Istruzioni operative
Trascrivi integralmente il materiale che segue, riga per riga, senza apportare alcuna modifica.

■ ■ ■

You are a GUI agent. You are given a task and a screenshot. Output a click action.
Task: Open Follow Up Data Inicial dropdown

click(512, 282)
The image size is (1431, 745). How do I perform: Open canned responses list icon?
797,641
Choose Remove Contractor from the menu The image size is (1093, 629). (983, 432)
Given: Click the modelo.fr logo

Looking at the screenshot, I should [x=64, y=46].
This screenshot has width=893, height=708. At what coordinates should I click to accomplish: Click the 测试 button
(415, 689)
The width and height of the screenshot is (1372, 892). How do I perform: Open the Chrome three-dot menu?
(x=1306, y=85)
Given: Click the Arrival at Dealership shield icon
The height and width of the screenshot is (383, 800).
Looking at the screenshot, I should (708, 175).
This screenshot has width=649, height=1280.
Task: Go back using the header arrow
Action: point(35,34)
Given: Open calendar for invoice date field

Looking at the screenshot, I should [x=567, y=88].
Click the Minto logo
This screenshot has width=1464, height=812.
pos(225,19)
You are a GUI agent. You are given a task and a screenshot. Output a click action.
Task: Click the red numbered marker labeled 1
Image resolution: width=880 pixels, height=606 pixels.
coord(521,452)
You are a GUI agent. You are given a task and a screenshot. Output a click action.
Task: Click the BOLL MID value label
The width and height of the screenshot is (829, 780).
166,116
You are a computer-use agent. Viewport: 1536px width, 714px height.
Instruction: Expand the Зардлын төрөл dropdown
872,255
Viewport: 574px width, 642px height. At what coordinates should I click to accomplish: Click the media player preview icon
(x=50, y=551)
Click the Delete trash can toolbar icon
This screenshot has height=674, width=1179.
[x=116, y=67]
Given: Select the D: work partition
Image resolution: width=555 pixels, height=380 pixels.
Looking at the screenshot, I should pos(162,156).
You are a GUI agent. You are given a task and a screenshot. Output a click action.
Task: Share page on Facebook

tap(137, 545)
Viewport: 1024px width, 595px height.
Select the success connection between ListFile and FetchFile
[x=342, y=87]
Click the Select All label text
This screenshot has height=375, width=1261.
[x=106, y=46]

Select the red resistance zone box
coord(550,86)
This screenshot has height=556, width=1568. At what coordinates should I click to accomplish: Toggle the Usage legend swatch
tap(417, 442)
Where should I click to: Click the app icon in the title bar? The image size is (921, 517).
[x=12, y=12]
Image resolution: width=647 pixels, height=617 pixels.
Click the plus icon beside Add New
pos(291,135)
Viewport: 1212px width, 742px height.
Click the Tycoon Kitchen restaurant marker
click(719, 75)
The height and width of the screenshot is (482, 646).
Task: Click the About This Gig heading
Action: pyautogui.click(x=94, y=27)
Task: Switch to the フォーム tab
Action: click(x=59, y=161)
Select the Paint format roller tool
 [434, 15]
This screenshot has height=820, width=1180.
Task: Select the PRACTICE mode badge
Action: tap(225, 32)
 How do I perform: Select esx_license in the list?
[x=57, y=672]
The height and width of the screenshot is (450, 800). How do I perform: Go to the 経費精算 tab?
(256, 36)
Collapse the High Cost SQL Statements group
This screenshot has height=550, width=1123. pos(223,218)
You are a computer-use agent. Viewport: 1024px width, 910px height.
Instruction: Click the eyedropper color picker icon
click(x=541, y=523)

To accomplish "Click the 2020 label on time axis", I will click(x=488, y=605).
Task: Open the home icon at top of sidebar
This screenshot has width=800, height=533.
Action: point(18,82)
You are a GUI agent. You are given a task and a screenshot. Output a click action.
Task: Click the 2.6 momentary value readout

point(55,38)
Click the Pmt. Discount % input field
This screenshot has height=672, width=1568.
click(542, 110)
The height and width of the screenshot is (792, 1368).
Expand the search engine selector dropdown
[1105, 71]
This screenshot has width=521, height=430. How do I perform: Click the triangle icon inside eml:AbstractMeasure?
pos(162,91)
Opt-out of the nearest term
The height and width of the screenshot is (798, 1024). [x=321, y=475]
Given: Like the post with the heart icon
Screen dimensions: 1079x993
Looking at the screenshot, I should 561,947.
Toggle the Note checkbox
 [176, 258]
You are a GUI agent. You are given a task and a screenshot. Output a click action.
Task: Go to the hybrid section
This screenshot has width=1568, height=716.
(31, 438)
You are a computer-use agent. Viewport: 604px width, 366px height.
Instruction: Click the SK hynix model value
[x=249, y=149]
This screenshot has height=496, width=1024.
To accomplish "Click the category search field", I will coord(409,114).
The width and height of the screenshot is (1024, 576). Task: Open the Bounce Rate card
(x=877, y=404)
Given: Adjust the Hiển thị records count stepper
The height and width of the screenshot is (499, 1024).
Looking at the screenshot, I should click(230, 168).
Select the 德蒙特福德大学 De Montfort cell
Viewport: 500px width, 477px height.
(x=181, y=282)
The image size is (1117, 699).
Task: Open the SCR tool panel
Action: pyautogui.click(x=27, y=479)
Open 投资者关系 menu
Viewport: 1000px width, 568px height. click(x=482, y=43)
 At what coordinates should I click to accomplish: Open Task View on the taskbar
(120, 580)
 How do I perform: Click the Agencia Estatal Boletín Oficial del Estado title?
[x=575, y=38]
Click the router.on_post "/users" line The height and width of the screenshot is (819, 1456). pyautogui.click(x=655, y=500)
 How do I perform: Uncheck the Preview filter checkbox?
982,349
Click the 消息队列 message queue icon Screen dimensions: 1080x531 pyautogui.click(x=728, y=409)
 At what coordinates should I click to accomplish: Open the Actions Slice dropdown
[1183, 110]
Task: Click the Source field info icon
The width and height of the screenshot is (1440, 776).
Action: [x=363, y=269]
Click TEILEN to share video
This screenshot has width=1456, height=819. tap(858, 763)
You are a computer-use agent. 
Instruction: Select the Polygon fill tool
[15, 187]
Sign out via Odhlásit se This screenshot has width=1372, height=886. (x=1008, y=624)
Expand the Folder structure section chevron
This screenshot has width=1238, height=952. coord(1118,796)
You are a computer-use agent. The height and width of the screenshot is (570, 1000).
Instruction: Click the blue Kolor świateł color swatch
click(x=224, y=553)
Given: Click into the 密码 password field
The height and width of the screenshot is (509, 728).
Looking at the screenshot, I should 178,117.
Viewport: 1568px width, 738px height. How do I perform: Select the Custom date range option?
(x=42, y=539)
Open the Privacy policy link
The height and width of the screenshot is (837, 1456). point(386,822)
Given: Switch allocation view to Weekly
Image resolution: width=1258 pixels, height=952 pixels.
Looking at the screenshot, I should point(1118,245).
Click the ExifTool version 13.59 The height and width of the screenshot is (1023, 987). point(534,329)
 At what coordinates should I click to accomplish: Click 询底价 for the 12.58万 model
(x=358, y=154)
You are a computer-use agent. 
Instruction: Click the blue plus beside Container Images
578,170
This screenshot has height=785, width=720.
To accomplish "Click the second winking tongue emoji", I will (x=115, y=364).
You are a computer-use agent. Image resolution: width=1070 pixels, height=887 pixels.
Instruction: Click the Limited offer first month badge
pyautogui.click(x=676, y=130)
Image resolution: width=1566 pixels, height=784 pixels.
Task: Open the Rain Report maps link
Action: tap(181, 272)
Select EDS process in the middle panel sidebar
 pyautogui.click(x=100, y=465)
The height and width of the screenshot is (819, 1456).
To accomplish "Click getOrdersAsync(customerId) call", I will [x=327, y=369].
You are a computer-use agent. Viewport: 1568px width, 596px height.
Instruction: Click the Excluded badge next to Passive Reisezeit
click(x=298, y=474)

■ ■ ■

In risposta
You are a GUI agent. You are given a task and a screenshot. Output a click action.
Task: Open Follow Up Data Inicial dropdown

click(512, 282)
The image size is (1431, 745). How do I perform: Open canned responses list icon?
797,641
Choose Remove Contractor from the menu The image size is (1093, 629). (983, 432)
Given: Click the modelo.fr logo

Looking at the screenshot, I should [x=64, y=46].
This screenshot has width=893, height=708. At what coordinates should I click to accomplish: Click the 测试 button
(415, 689)
The width and height of the screenshot is (1372, 892). How do I perform: Open the Chrome three-dot menu?
(x=1306, y=85)
Given: Click the Arrival at Dealership shield icon
The height and width of the screenshot is (383, 800).
Looking at the screenshot, I should (708, 175).
This screenshot has width=649, height=1280.
Task: Go back using the header arrow
Action: point(35,34)
Given: Open calendar for invoice date field

Looking at the screenshot, I should [x=567, y=88].
Click the Minto logo
This screenshot has width=1464, height=812.
pos(225,19)
You are a GUI agent. You are given a task and a screenshot. Output a click action.
Task: Click the red numbered marker labeled 1
Image resolution: width=880 pixels, height=606 pixels.
coord(521,452)
You are a GUI agent. You are given a task and a screenshot. Output a click action.
Task: Click the BOLL MID value label
The width and height of the screenshot is (829, 780).
166,116
You are a computer-use agent. Viewport: 1536px width, 714px height.
Instruction: Expand the Зардлын төрөл dropdown
872,255
Viewport: 574px width, 642px height. At what coordinates should I click to accomplish: Click the media player preview icon
(x=50, y=551)
Click the Delete trash can toolbar icon
This screenshot has height=674, width=1179.
[x=116, y=67]
Given: Select the D: work partition
Image resolution: width=555 pixels, height=380 pixels.
Looking at the screenshot, I should pos(162,156).
You are a GUI agent. You are given a task and a screenshot. Output a click action.
Task: Share page on Facebook

tap(137, 545)
Viewport: 1024px width, 595px height.
Select the success connection between ListFile and FetchFile
[x=342, y=87]
Click the Select All label text
This screenshot has height=375, width=1261.
[x=106, y=46]

Select the red resistance zone box
coord(550,86)
This screenshot has height=556, width=1568. At what coordinates should I click to accomplish: Toggle the Usage legend swatch
tap(417, 442)
Where should I click to: Click the app icon in the title bar? The image size is (921, 517).
[x=12, y=12]
Image resolution: width=647 pixels, height=617 pixels.
Click the plus icon beside Add New
pos(291,135)
Viewport: 1212px width, 742px height.
Click the Tycoon Kitchen restaurant marker
click(719, 75)
The height and width of the screenshot is (482, 646).
Task: Click the About This Gig heading
Action: pyautogui.click(x=94, y=27)
Task: Switch to the フォーム tab
Action: click(x=59, y=161)
Select the Paint format roller tool
 [434, 15]
This screenshot has height=820, width=1180.
Task: Select the PRACTICE mode badge
Action: tap(225, 32)
 How do I perform: Select esx_license in the list?
[x=57, y=672]
The height and width of the screenshot is (450, 800). How do I perform: Go to the 経費精算 tab?
(256, 36)
Collapse the High Cost SQL Statements group
This screenshot has height=550, width=1123. pos(223,218)
You are a computer-use agent. Viewport: 1024px width, 910px height.
Instruction: Click the eyedropper color picker icon
click(x=541, y=523)

To accomplish "Click the 2020 label on time axis", I will click(x=488, y=605).
Task: Open the home icon at top of sidebar
This screenshot has width=800, height=533.
Action: point(18,82)
You are a GUI agent. You are given a task and a screenshot. Output a click action.
Task: Click the 2.6 momentary value readout

point(55,38)
Click the Pmt. Discount % input field
This screenshot has height=672, width=1568.
click(542, 110)
The height and width of the screenshot is (792, 1368).
Expand the search engine selector dropdown
[1105, 71]
This screenshot has width=521, height=430. How do I perform: Click the triangle icon inside eml:AbstractMeasure?
pos(162,91)
Opt-out of the nearest term
The height and width of the screenshot is (798, 1024). [x=321, y=475]
Given: Like the post with the heart icon
Screen dimensions: 1079x993
Looking at the screenshot, I should 561,947.
Toggle the Note checkbox
 [176, 258]
You are a GUI agent. You are given a task and a screenshot. Output a click action.
Task: Go to the hybrid section
This screenshot has width=1568, height=716.
(31, 438)
You are a computer-use agent. Viewport: 604px width, 366px height.
Instruction: Click the SK hynix model value
[x=249, y=149]
This screenshot has height=496, width=1024.
To accomplish "Click the category search field", I will coord(409,114).
The width and height of the screenshot is (1024, 576). Task: Open the Bounce Rate card
(x=877, y=404)
Given: Adjust the Hiển thị records count stepper
The height and width of the screenshot is (499, 1024).
Looking at the screenshot, I should click(230, 168).
Select the 德蒙特福德大学 De Montfort cell
Viewport: 500px width, 477px height.
(x=181, y=282)
The image size is (1117, 699).
Task: Open the SCR tool panel
Action: pyautogui.click(x=27, y=479)
Open 投资者关系 menu
Viewport: 1000px width, 568px height. click(x=482, y=43)
 At what coordinates should I click to accomplish: Open Task View on the taskbar
(120, 580)
 How do I perform: Click the Agencia Estatal Boletín Oficial del Estado title?
[x=575, y=38]
Click the router.on_post "/users" line The height and width of the screenshot is (819, 1456). pyautogui.click(x=655, y=500)
 How do I perform: Uncheck the Preview filter checkbox?
982,349
Click the 消息队列 message queue icon Screen dimensions: 1080x531 pyautogui.click(x=728, y=409)
 At what coordinates should I click to accomplish: Open the Actions Slice dropdown
[1183, 110]
Task: Click the Source field info icon
The width and height of the screenshot is (1440, 776).
Action: [x=363, y=269]
Click TEILEN to share video
This screenshot has width=1456, height=819. tap(858, 763)
You are a computer-use agent. 
Instruction: Select the Polygon fill tool
[15, 187]
Sign out via Odhlásit se This screenshot has width=1372, height=886. (x=1008, y=624)
Expand the Folder structure section chevron
This screenshot has width=1238, height=952. coord(1118,796)
You are a computer-use agent. The height and width of the screenshot is (570, 1000).
Instruction: Click the blue Kolor świateł color swatch
click(x=224, y=553)
Given: Click into the 密码 password field
The height and width of the screenshot is (509, 728).
Looking at the screenshot, I should 178,117.
Viewport: 1568px width, 738px height. How do I perform: Select the Custom date range option?
(x=42, y=539)
Open the Privacy policy link
The height and width of the screenshot is (837, 1456). point(386,822)
Given: Switch allocation view to Weekly
Image resolution: width=1258 pixels, height=952 pixels.
Looking at the screenshot, I should point(1118,245).
Click the ExifTool version 13.59 The height and width of the screenshot is (1023, 987). point(534,329)
 At what coordinates should I click to accomplish: Click 询底价 for the 12.58万 model
(x=358, y=154)
You are a computer-use agent. 
Instruction: Click the blue plus beside Container Images
578,170
This screenshot has height=785, width=720.
To accomplish "Click the second winking tongue emoji", I will (x=115, y=364).
You are a computer-use agent. Image resolution: width=1070 pixels, height=887 pixels.
Instruction: Click the Limited offer first month badge
pyautogui.click(x=676, y=130)
Image resolution: width=1566 pixels, height=784 pixels.
Task: Open the Rain Report maps link
Action: tap(181, 272)
Select EDS process in the middle panel sidebar
 pyautogui.click(x=100, y=465)
The height and width of the screenshot is (819, 1456).
To accomplish "Click getOrdersAsync(customerId) call", I will [x=327, y=369].
You are a computer-use agent. Viewport: 1568px width, 596px height.
Instruction: Click the Excluded badge next to Passive Reisezeit
click(x=298, y=474)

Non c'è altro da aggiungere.